>>>

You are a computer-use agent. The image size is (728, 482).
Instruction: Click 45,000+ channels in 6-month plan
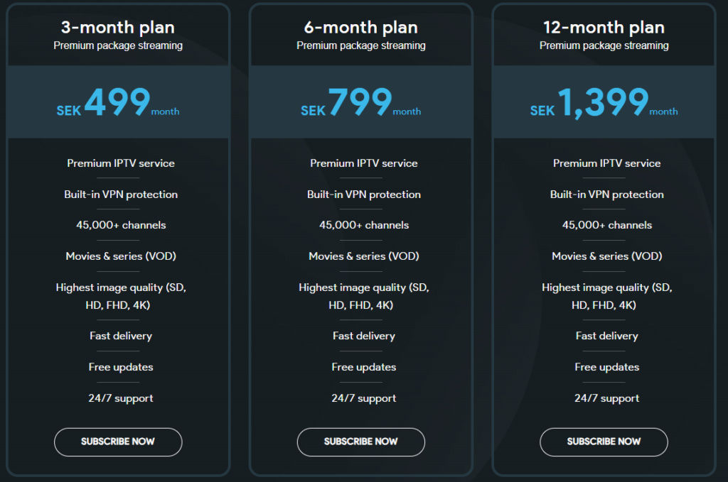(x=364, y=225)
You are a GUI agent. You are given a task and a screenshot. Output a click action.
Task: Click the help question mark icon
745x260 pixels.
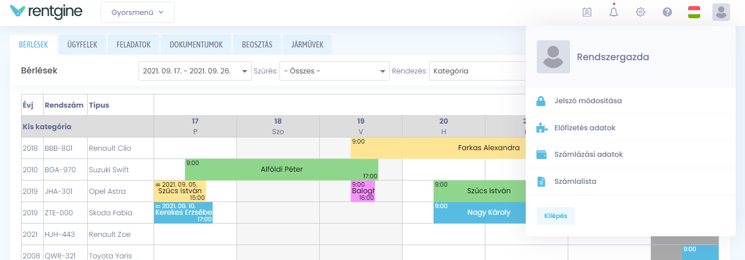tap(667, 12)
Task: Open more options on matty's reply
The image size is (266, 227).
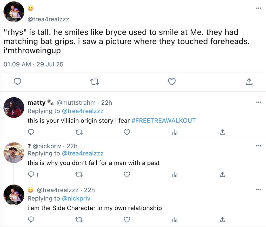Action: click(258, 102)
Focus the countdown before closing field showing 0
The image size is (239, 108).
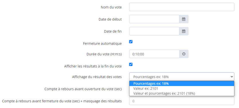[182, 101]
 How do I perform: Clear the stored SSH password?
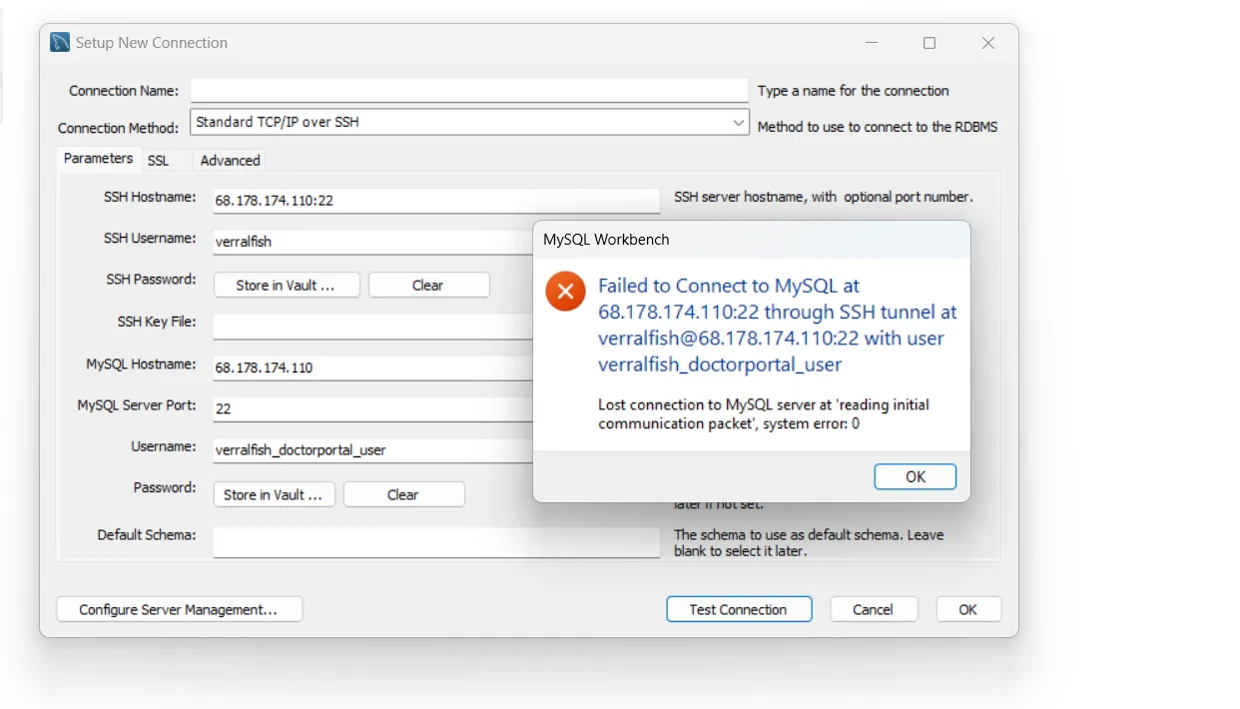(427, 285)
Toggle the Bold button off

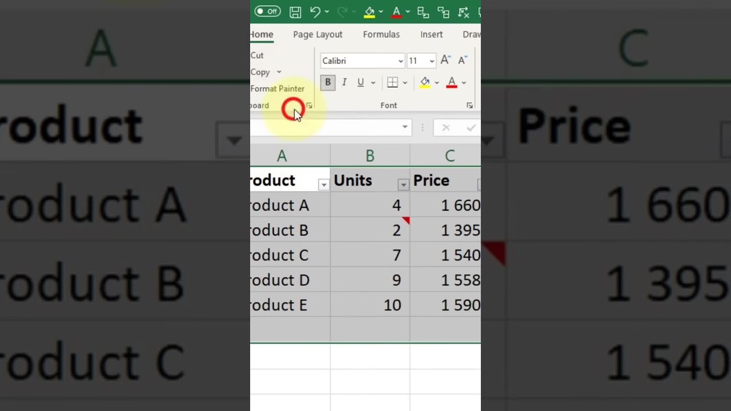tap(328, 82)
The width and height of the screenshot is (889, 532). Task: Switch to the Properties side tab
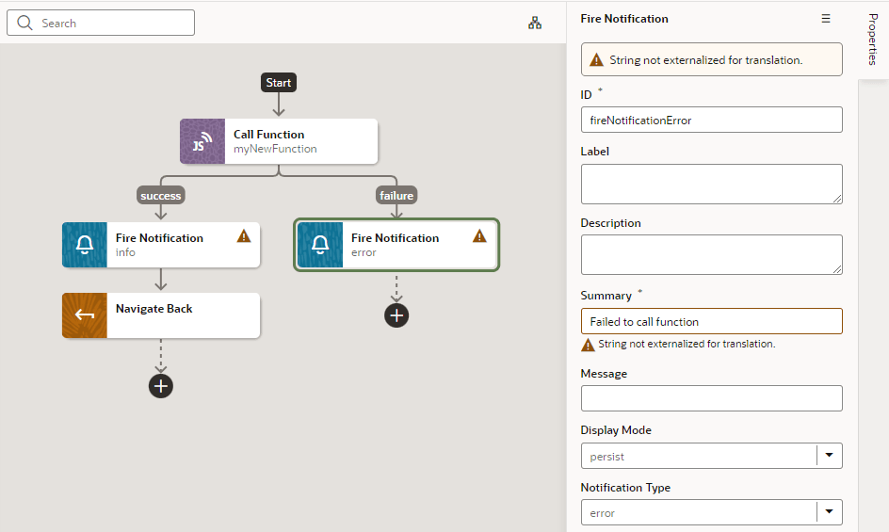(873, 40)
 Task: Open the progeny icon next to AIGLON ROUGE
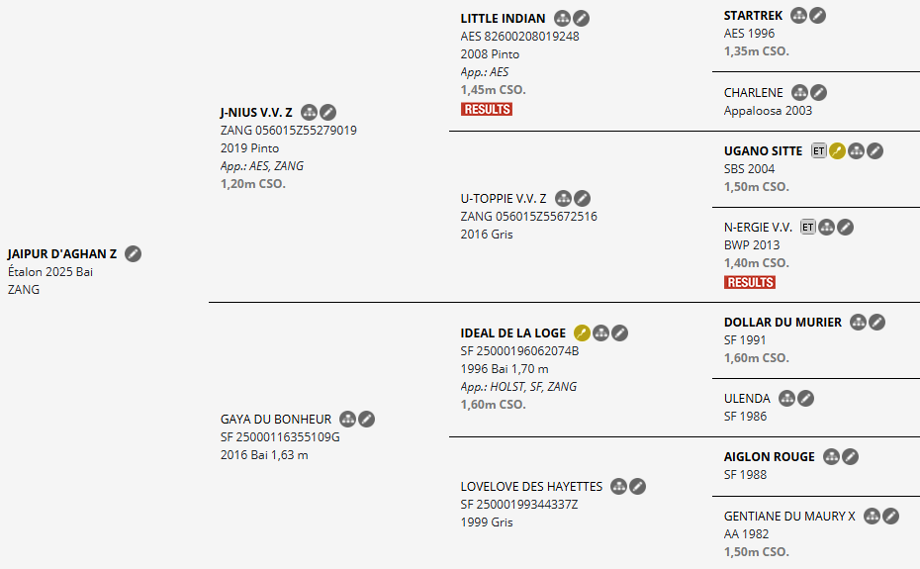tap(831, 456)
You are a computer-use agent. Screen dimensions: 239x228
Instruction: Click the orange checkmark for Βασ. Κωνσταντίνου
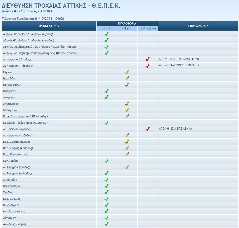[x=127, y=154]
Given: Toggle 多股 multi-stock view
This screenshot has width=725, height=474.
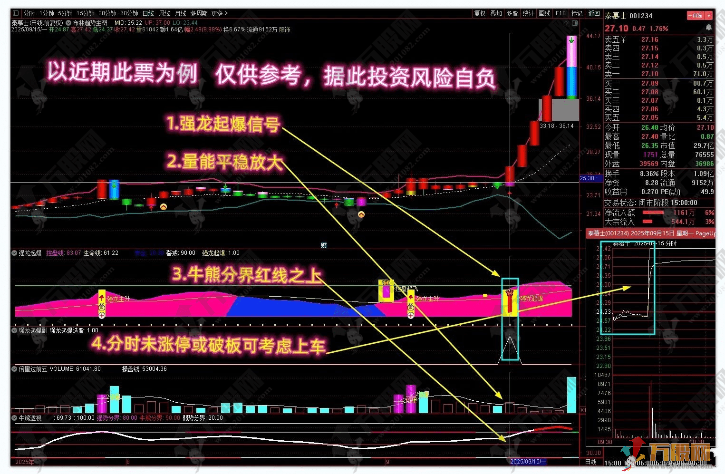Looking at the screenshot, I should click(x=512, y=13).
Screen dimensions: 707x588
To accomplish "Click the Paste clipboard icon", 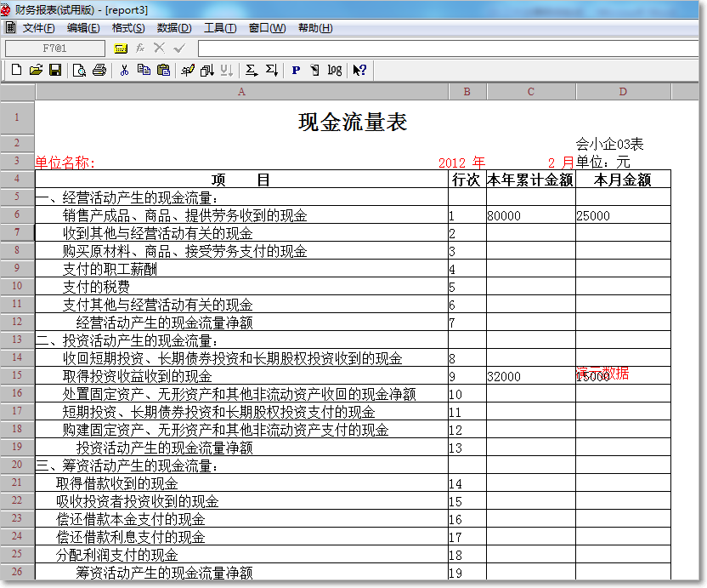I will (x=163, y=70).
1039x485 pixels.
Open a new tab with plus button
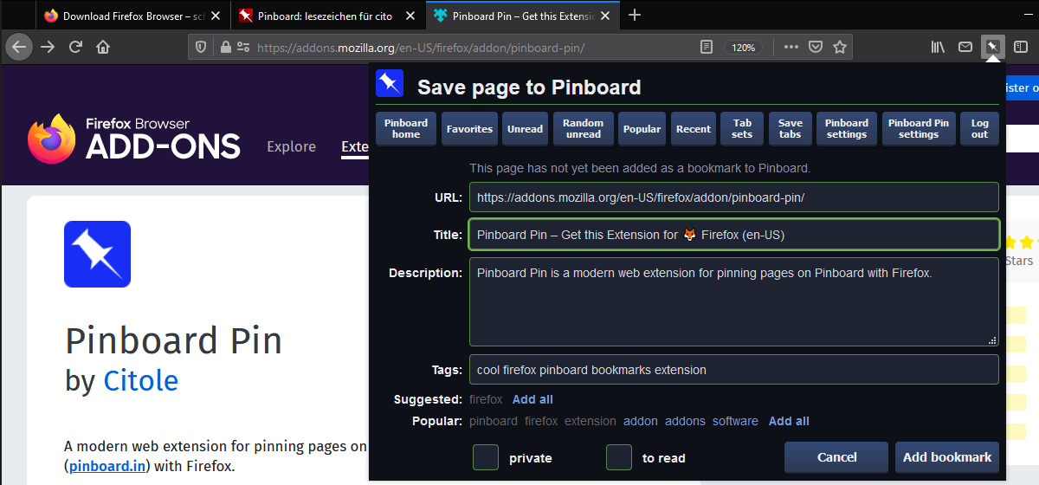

<<<

• TASK TO COMPLETE
When you reach the line holding "Toggle the Bold button off" in the listing above, begin retyping exactly, and stop once the line holding "You are a computer-use agent. Screen" is done; pictures stay out.

• OUTPUT OF THE TASK
Toggle the Bold button off

tap(328, 82)
The width and height of the screenshot is (889, 532). Task: Switch to the Properties side tab
(873, 40)
 Task: Open the progeny icon next to AIGLON ROUGE
tap(831, 456)
You are a computer-use agent. Screen dimensions: 239x228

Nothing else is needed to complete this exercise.